>> begin ROWS
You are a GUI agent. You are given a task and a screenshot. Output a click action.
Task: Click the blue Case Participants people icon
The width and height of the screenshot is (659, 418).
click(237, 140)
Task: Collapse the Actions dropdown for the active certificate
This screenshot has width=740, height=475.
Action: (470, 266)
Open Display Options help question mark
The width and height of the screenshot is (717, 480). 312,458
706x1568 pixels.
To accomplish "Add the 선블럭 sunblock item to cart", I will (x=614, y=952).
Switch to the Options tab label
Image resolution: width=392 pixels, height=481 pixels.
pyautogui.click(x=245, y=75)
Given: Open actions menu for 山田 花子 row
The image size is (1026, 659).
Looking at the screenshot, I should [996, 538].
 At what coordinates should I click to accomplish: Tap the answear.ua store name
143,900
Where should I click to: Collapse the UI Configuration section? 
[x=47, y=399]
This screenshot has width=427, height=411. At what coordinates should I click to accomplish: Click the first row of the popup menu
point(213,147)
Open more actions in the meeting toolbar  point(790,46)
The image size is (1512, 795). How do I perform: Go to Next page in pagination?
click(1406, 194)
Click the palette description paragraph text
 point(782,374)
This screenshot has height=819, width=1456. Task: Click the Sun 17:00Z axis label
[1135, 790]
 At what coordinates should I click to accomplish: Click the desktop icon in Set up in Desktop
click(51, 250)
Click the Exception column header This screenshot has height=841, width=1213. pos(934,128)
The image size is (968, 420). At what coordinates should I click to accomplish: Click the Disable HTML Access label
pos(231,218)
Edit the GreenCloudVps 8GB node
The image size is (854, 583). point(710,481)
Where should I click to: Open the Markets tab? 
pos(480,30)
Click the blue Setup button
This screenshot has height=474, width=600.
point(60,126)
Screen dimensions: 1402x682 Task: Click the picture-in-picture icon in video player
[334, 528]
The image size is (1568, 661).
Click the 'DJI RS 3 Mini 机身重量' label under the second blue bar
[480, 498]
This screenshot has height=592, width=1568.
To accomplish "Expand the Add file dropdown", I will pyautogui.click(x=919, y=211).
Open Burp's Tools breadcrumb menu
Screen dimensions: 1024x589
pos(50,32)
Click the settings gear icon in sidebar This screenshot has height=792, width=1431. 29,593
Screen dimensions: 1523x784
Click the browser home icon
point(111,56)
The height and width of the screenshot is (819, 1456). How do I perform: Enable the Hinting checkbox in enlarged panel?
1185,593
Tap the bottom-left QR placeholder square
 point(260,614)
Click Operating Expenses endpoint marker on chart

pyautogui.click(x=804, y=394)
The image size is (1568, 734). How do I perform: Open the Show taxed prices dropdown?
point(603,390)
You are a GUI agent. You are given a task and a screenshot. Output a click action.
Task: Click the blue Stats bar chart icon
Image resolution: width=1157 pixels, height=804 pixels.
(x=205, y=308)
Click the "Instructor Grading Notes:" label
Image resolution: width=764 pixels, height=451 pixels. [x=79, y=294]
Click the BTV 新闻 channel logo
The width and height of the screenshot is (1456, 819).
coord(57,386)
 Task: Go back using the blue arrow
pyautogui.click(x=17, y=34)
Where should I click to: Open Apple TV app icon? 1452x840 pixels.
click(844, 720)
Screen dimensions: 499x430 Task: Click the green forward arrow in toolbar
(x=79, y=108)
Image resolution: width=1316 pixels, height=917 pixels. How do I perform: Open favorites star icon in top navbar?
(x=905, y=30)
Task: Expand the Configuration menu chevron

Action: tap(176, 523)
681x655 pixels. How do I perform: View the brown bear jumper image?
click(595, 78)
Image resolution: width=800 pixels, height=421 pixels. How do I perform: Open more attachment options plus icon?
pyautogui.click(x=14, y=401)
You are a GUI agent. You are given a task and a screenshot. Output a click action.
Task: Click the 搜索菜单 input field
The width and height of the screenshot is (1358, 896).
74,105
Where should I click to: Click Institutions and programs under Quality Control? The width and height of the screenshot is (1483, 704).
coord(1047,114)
>> end ROWS
*EXERCISE DETAILS*.
Return all of the rows above again, word for word and line for line.

*EXERCISE OUTPUT*.
You are a GUI agent. You are given a task and a screenshot. Output a click action.
Task: Click the blue Case Participants people icon
The width and height of the screenshot is (659, 418).
click(237, 140)
Task: Collapse the Actions dropdown for the active certificate
This screenshot has width=740, height=475.
Action: (470, 266)
Open Display Options help question mark
The width and height of the screenshot is (717, 480). 312,458
706x1568 pixels.
To accomplish "Add the 선블럭 sunblock item to cart", I will (x=614, y=952).
Switch to the Options tab label
Image resolution: width=392 pixels, height=481 pixels.
pyautogui.click(x=245, y=75)
Given: Open actions menu for 山田 花子 row
The image size is (1026, 659).
Looking at the screenshot, I should [996, 538].
 At what coordinates should I click to accomplish: Tap the answear.ua store name
143,900
Where should I click to: Collapse the UI Configuration section? 
[x=47, y=399]
This screenshot has width=427, height=411. At what coordinates should I click to accomplish: Click the first row of the popup menu
point(213,147)
Open more actions in the meeting toolbar  point(790,46)
The image size is (1512, 795). How do I perform: Go to Next page in pagination?
click(1406, 194)
Click the palette description paragraph text
 point(782,374)
This screenshot has height=819, width=1456. Task: Click the Sun 17:00Z axis label
[1135, 790]
 At what coordinates should I click to accomplish: Click the desktop icon in Set up in Desktop
click(51, 250)
Click the Exception column header This screenshot has height=841, width=1213. pos(934,128)
The image size is (968, 420). At what coordinates should I click to accomplish: Click the Disable HTML Access label
pos(231,218)
Edit the GreenCloudVps 8GB node
The image size is (854, 583). point(710,481)
Where should I click to: Open the Markets tab? 
pos(480,30)
Click the blue Setup button
This screenshot has height=474, width=600.
point(60,126)
Screen dimensions: 1402x682 Task: Click the picture-in-picture icon in video player
[334, 528]
The image size is (1568, 661).
Click the 'DJI RS 3 Mini 机身重量' label under the second blue bar
[480, 498]
This screenshot has height=592, width=1568.
To accomplish "Expand the Add file dropdown", I will pyautogui.click(x=919, y=211).
Open Burp's Tools breadcrumb menu
Screen dimensions: 1024x589
pos(50,32)
Click the settings gear icon in sidebar This screenshot has height=792, width=1431. 29,593
Screen dimensions: 1523x784
Click the browser home icon
point(111,56)
The height and width of the screenshot is (819, 1456). How do I perform: Enable the Hinting checkbox in enlarged panel?
1185,593
Tap the bottom-left QR placeholder square
 point(260,614)
Click Operating Expenses endpoint marker on chart

pyautogui.click(x=804, y=394)
The image size is (1568, 734). How do I perform: Open the Show taxed prices dropdown?
point(603,390)
You are a GUI agent. You are given a task and a screenshot. Output a click action.
Task: Click the blue Stats bar chart icon
Image resolution: width=1157 pixels, height=804 pixels.
(x=205, y=308)
Click the "Instructor Grading Notes:" label
Image resolution: width=764 pixels, height=451 pixels. [x=79, y=294]
Click the BTV 新闻 channel logo
The width and height of the screenshot is (1456, 819).
coord(57,386)
 Task: Go back using the blue arrow
pyautogui.click(x=17, y=34)
Where should I click to: Open Apple TV app icon? 1452x840 pixels.
click(844, 720)
Screen dimensions: 499x430 Task: Click the green forward arrow in toolbar
(x=79, y=108)
Image resolution: width=1316 pixels, height=917 pixels. How do I perform: Open favorites star icon in top navbar?
(x=905, y=30)
Task: Expand the Configuration menu chevron

Action: tap(176, 523)
681x655 pixels. How do I perform: View the brown bear jumper image?
click(595, 78)
Image resolution: width=800 pixels, height=421 pixels. How do I perform: Open more attachment options plus icon?
pyautogui.click(x=14, y=401)
You are a GUI agent. You are given a task and a screenshot. Output a click action.
Task: Click the 搜索菜单 input field
The width and height of the screenshot is (1358, 896).
74,105
Where should I click to: Click Institutions and programs under Quality Control? The width and height of the screenshot is (1483, 704).
coord(1047,114)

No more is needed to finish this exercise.